> EXERCISE DESCRIPTION
In your copy of the entries, please include no pictures and return every word exactly.

> MATERIAL SHOWN

== == ==

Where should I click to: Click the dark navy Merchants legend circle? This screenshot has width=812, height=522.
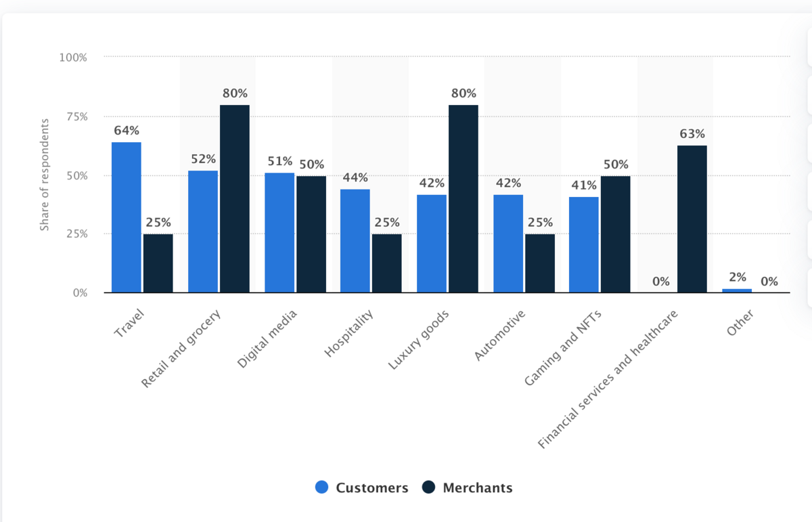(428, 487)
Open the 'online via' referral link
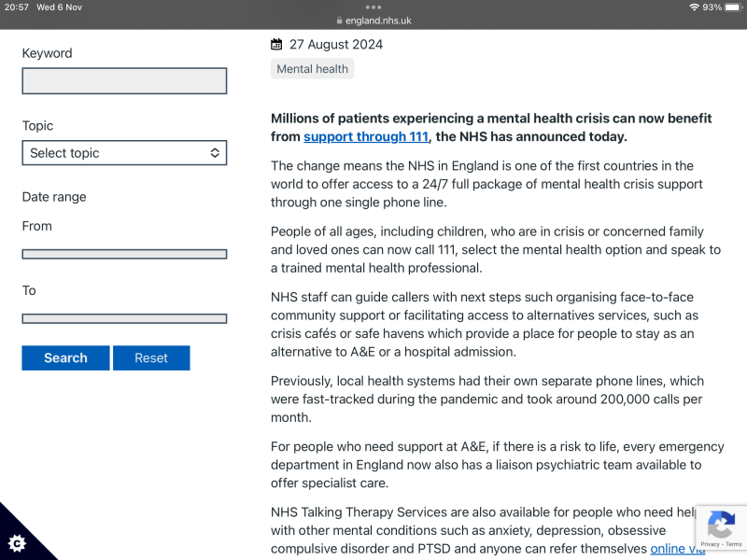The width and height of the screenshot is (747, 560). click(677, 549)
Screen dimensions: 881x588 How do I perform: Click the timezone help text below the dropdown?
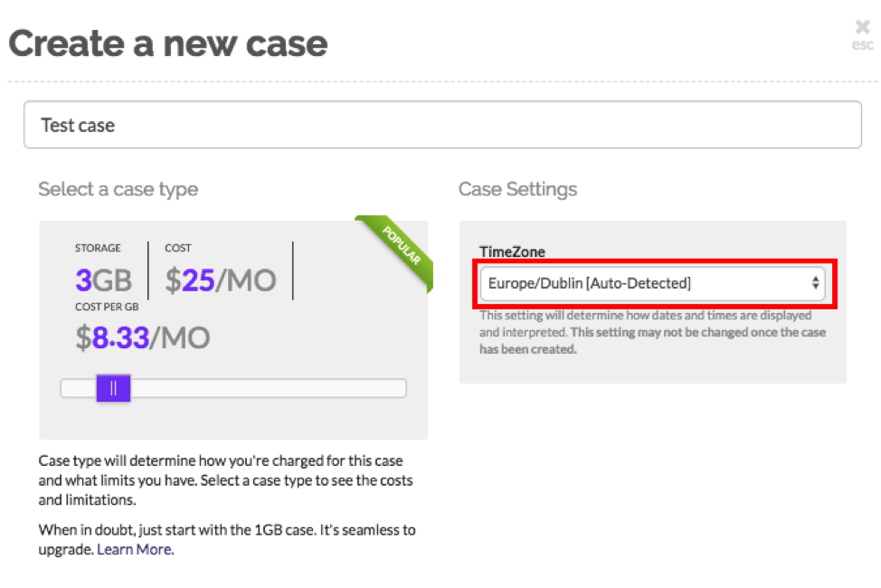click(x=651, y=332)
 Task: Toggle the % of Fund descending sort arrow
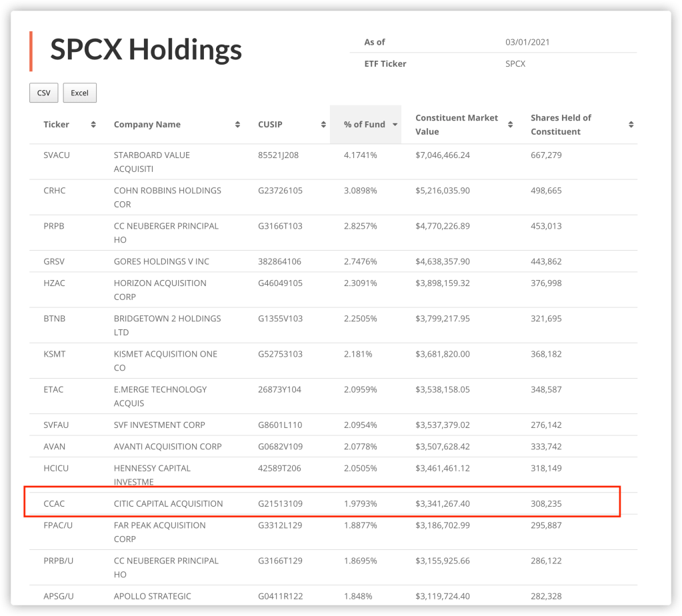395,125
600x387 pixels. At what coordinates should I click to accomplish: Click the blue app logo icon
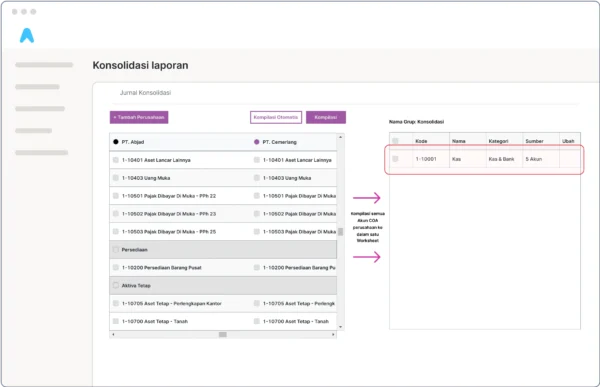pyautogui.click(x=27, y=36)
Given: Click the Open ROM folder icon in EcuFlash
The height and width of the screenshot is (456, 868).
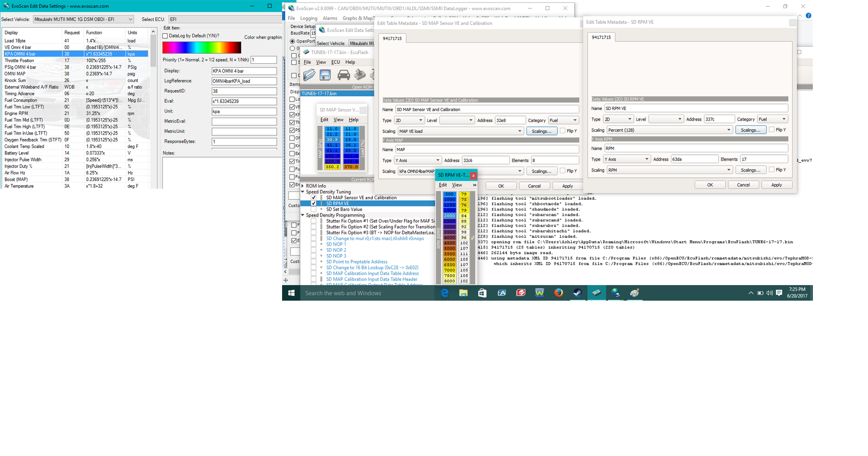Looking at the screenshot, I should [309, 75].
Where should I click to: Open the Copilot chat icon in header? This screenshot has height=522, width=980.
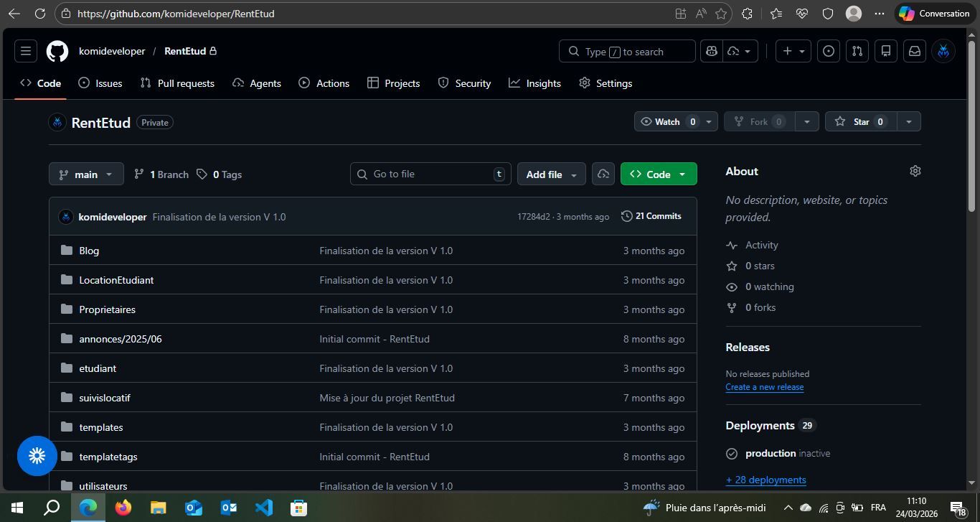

== == ==

> TASK OUTPUT
Where should I click to: Click the dark navy Merchants legend circle? This screenshot has width=812, height=522.
(428, 487)
Open the 'online via' referral link
The width and height of the screenshot is (747, 560). click(677, 549)
Screen dimensions: 881x588 How do I perform: Click the timezone help text below the dropdown?
click(x=651, y=332)
 Task: Toggle the % of Fund descending sort arrow
395,125
600x387 pixels. At what coordinates should I click to accomplish: Click the blue app logo icon
pyautogui.click(x=27, y=36)
Given: Click the Open ROM folder icon in EcuFlash
The height and width of the screenshot is (456, 868).
Looking at the screenshot, I should [309, 75].
Where should I click to: Open the Copilot chat icon in header? This screenshot has height=522, width=980.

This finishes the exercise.